Summary
Trane Technologies plc (formerly Ingersoll-Rand plc) reported solid performance in its 2018 10-K filing, with net revenues increasing by 10.4% to $15.7 billion, driven by robust volume and strategic acquisitions in both its Climate and Industrial segments. The company demonstrated effective operational execution, leading to an increase in operating income by $252.1 million and an improved operating margin to 12.2%. Key growth drivers included strong demand in HVAC replacement and services, as well as momentum in residential and commercial markets, alongside supportive global industrial markets. The company continued its strategic focus on shareholder returns, announcing an 18% increase in its quarterly dividend and actively engaging in share repurchases throughout 2018. Financially, Trane Technologies maintained a healthy debt-to-capital ratio of 36.7%, supported by strong operating cash flows and significant borrowing capacity under its credit facilities. The company also made progress on its sustainability initiatives, achieving its 2020 energy efficiency and greenhouse gas reduction targets two years ahead of schedule.
Financial Highlights
56 data points| Revenue | $12.34B |
| Cost of Revenue | $8.58B |
| Gross Profit | $3.76B |
| R&D Expenses | $166.70M |
| SG&A Expenses | $2.25B |
| Operating Income | $1.51B |
| Interest Expense | $221.00M |
| Net Income | $1.34B |
| EPS (Basic) | $5.41 |
| EPS (Diluted) | $5.35 |
| Shares Outstanding (Basic) | 247.20M |
| Shares Outstanding (Diluted) | 250.10M |
Key Highlights
- 1Net revenues increased by 10.4% to $15,668.2 million in 2018, driven by volume growth, acquisitions, and favorable pricing and currency translation.
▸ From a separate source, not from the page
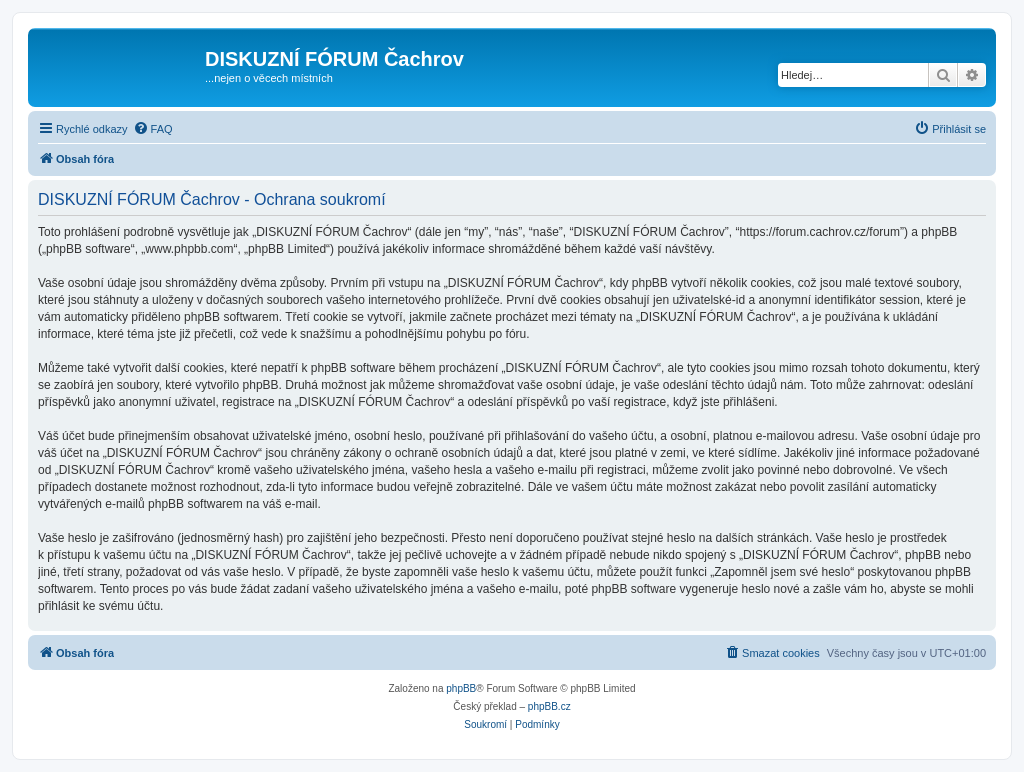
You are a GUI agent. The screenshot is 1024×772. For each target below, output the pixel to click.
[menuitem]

- 2Operating income grew by $252.1 million to $1,917.4 million, with the operating margin expanding from 11.7% to 12.2%.
- 3The Climate segment, comprising HVAC and transport temperature control solutions, saw a 10.5% revenue increase, while the Industrial segment, including compressed air systems and power tools, grew by 9.7%.
- 4The company completed strategic acquisitions, including ICS Group Holdings Limited for temporary chiller rentals and a 50% joint venture with Mitsubishi Electric Corporation for VRF systems.
- 5Shareholder returns were enhanced through an 18% increase in quarterly dividends and significant share repurchase activity, totaling $900.2 million.
- 6The company achieved its 2020 goal for increasing energy efficiency and reducing greenhouse gas footprint by 35% in 2018, two years early.
- 7Trane Technologies plc reported a strong debt-to-total capital ratio of 36.7% as of December 31, 2018, indicating a stable financial structure.